Pasta with the Turkey?
Given her family’s deep Italian roots, Grace Fala, professor of communication, says that no Thanksgiving would be complete without a pasta dish alongside the turkey for her family’s Thanksgiving spread. Going way back to childhood, Grace’s mother always prepared some kind of pasta for Thanksgiving and the tradition still exists today.
Coconut for a Central Pennsylvania Thanksgiving?
Usually green bean casserole makes an appearance on most tables on Thanksgiving but this year, one professor is boycotting the long-standing family tradition and branching out. Sarah Worley, instructor in communication, has been her family’s green bean casserole connoisseur for quite a while now, but this year, wanting to expand her cooking capabilities, she is tossing the green beans aside and making a Coconut Marshmallow Spiced Sweet Potato concoction. The family doesn’t know yet but they’re in for sweet feast.
Who salivates thinking of this nontraditional Thanksgiving delight? Randy Rosenberger, associate professor of business and economics, can’t wait for Thanksgiving to roll around. It’s the time of year that his brother makes sautéed mushrooms in a tasty wine sauce. He says that Turkey is great and all but the thing that gets him to the Thanksgiving table are the mushrooms.

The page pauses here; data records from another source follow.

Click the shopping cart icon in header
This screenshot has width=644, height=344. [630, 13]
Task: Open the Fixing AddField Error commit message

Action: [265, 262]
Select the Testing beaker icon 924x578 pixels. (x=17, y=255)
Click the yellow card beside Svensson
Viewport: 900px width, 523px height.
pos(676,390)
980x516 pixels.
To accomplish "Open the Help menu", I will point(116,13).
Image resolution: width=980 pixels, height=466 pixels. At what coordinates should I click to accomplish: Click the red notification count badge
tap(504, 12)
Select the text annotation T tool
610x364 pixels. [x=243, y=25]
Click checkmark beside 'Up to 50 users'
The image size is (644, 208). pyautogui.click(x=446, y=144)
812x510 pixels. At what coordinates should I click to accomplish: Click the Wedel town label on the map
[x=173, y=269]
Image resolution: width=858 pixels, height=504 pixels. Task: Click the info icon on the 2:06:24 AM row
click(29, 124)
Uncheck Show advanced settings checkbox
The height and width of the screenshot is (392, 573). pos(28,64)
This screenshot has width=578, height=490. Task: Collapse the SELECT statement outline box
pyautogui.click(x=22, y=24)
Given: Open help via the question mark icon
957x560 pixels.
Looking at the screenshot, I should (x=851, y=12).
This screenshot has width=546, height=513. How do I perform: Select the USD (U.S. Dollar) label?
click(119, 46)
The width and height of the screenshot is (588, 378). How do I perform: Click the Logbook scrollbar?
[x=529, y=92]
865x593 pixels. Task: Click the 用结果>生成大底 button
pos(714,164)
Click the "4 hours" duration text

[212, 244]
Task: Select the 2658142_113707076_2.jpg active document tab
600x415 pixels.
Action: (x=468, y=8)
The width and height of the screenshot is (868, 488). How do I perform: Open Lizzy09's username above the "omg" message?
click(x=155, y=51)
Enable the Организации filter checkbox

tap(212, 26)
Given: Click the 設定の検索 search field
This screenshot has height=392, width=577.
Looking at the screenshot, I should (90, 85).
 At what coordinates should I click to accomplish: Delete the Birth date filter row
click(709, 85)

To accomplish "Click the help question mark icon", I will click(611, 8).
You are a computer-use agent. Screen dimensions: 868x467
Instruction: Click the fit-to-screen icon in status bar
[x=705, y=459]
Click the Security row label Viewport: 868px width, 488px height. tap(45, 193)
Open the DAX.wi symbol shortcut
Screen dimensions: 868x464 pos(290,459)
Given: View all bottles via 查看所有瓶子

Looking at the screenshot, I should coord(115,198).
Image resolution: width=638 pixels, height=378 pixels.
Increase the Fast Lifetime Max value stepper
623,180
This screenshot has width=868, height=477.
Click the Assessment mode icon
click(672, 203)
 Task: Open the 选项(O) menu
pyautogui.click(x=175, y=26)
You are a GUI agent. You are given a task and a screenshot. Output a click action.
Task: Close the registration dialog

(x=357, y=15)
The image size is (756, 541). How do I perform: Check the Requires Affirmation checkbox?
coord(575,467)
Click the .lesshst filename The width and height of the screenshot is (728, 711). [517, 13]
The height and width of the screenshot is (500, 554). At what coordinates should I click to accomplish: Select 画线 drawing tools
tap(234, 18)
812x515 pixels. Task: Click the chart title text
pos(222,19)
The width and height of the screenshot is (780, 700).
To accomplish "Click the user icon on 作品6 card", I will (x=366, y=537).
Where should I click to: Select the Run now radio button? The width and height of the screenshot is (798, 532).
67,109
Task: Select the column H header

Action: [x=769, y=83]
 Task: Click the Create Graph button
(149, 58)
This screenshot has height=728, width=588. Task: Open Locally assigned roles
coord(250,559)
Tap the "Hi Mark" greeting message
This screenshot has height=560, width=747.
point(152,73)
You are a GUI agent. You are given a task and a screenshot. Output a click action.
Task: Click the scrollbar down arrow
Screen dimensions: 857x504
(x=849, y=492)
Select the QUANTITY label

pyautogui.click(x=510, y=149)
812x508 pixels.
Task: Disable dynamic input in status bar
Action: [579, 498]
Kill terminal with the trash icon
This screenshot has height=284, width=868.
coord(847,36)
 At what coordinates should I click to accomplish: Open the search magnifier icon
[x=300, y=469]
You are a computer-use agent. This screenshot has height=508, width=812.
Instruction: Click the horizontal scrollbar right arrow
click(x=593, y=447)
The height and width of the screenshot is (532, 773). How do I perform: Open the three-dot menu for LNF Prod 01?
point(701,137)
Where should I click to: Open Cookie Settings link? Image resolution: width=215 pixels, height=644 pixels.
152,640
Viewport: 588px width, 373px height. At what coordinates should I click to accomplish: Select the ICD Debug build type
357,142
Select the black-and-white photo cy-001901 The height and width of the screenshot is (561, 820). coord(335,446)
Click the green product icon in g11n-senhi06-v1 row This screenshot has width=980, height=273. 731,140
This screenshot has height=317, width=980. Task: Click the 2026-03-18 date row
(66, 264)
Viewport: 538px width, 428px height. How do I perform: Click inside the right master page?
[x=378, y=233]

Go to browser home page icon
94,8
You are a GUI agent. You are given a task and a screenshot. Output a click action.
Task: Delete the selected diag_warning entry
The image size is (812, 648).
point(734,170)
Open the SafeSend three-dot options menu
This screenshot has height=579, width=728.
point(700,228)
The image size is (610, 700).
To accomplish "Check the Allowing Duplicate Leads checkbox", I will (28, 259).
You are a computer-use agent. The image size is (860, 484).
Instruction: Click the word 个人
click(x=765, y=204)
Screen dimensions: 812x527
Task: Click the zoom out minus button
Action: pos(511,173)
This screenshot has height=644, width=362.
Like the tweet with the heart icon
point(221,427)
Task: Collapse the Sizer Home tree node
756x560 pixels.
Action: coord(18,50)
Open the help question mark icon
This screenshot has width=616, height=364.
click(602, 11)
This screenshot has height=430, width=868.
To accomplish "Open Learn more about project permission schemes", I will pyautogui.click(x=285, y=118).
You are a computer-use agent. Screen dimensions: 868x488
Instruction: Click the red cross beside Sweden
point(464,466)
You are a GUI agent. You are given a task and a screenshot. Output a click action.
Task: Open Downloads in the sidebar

Dan Cook-Huffman, assistant dean of students, admits to having a traditional Thanksgiving feast. It’s the days that follow that get a little crazy as far as the pallet is concerned. After Thanksgiving, the Cook-Huffman family often uses some of the leftover Turkey to make Mole – which is a spicy chocolate sauce considered a ‘food of the gods’ in many Hispanic cultures. You pour the sauce over the turkey and serve it with handmade tortillas. Nontraditional, but full of flavor nonetheless.